I leaned the barrel of my .22 against a trunk and used my right hand to stabilize it. When I squeezed the trigger the squirrel’s body went instantly stiff and then it slid off the limb a bit. It hung there by four feet and then two feet and then one foot and then none. The array of complex emotions that would later come to me whenever I killed an animal for food—gratitude, reverence, guilt, indebtedness—were still years away from developing. Instead, I felt nothing but the pure joy of accomplishment when the squirrel hit the ground. I walked over to finish it off by cracking its skull with the sole of my moccasin. I was a hunter in the American wilderness, and that was good enough for now.

*In Michigan, the daily bag limit for squirrels is five. There’s a possession limit of ten, which means you’re not supposed to have more than that in your freezer at any one time. Other states, such as Montana, do not recognize squirrels as a game animal and there is no limit. The daily bag limit in New York state is six. In California, four.

The famed naturalist and painter John James Audubon claimed to have joined Boone in the task of barking squirrels along the Kentucky River in 1810. Boone’s shot sent “the squirrel whirling through the air, as if it had been blown up by the explosion of a powder magazine.” Apparently, this strategy worked very well for Boone. “Before many hours had elapsed,” claims Audubon, “we had procured as many squirrels as we wished.” Historians have since questioned the veracity of this claim, as it seems that Boone was not in the state of Kentucky in 1810. He was in Missouri.

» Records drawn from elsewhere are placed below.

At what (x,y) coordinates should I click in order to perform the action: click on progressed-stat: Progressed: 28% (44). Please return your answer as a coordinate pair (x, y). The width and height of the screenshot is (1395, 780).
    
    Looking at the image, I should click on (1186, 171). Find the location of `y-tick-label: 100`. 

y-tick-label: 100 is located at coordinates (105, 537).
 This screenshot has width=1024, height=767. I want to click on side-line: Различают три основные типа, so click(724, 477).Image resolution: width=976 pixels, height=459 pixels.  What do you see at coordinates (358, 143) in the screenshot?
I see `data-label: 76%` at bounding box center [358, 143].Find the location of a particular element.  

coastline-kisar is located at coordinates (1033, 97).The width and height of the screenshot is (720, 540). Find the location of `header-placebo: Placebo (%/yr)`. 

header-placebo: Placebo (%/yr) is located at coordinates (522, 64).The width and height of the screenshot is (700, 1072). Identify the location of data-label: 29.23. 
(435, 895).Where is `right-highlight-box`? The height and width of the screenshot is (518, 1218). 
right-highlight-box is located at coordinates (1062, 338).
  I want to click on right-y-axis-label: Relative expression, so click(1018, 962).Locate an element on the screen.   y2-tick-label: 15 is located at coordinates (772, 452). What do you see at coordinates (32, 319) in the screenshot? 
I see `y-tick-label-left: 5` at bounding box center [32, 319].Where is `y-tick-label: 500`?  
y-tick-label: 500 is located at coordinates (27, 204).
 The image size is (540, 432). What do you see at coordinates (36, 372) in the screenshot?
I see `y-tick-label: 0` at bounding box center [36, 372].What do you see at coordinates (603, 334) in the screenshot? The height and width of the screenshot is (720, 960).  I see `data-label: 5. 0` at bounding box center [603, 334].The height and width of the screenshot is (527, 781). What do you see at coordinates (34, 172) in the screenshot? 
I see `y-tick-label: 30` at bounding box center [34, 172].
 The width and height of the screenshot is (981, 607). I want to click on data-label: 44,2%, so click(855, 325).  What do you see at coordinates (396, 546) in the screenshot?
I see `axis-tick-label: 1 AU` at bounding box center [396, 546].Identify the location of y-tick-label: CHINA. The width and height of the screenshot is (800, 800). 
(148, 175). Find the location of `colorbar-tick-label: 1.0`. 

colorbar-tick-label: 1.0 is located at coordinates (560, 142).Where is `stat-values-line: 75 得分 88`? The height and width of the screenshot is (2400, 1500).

I finally assumed the task of ripping those now completely rotten railroad ties out of the ground twenty years later. They’d become colonized by ground wasps, and I was stung so severely that I had to pay a visit to the emergency room in Muskegon. In all seriousness, not one single person ever took an honest walk along those walkways—fulfilling a prediction that I’d been punished for making two decades earlier.